● **Records**

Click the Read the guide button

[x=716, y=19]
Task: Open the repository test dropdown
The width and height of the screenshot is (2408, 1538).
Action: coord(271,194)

● **What is required**
Reproduce the data above word for word, keeping every line and its order unchanged.

● **Task result**
Click the Read the guide button

[x=716, y=19]
Task: Open the repository test dropdown
The width and height of the screenshot is (2408, 1538).
Action: coord(271,194)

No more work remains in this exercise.